▶ **EXERCISE**: Using the string "Glitter" as the key, pull each matching line out of the records below.

▶ **INPUT MATERIAL**:
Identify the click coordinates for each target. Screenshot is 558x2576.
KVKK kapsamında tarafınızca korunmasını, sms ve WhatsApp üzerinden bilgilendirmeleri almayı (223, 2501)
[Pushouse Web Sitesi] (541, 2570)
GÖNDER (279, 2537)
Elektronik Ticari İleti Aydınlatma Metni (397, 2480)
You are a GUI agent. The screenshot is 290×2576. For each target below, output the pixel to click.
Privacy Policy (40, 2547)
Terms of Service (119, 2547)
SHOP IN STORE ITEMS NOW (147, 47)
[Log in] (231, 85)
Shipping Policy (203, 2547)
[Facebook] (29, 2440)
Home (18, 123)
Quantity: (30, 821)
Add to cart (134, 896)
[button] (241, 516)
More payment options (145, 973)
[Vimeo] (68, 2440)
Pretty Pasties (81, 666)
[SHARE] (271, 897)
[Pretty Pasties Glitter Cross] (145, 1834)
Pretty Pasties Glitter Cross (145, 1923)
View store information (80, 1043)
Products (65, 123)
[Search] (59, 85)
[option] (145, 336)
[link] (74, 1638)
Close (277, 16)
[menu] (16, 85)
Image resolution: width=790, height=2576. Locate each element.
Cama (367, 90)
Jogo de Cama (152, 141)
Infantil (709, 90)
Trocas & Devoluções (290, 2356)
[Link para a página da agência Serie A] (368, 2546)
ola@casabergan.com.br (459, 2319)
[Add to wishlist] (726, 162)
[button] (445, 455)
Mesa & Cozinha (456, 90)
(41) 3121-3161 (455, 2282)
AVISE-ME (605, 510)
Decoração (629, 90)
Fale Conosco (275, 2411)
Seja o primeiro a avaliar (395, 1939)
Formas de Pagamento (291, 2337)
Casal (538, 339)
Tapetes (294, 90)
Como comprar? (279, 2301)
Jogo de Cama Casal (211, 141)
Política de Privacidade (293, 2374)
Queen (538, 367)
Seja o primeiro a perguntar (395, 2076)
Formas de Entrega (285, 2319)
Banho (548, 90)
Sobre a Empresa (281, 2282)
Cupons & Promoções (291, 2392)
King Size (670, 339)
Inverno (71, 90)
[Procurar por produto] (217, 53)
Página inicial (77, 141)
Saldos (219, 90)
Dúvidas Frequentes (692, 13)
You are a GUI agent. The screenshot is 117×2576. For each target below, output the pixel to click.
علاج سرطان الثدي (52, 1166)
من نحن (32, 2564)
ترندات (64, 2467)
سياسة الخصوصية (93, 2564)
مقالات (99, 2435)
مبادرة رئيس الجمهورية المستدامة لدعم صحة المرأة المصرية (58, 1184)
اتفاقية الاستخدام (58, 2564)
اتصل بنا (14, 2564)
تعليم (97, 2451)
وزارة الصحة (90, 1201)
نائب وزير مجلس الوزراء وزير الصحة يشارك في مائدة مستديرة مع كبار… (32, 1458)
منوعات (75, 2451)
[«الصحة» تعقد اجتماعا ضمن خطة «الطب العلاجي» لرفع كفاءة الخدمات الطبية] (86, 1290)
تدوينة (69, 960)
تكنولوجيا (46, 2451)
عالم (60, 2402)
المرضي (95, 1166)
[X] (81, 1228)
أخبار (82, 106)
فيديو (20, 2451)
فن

▶ **EXERCISE OUTPUT**:
[Pretty Pasties Glitter Cross] (145, 1834)
Pretty Pasties Glitter Cross (145, 1923)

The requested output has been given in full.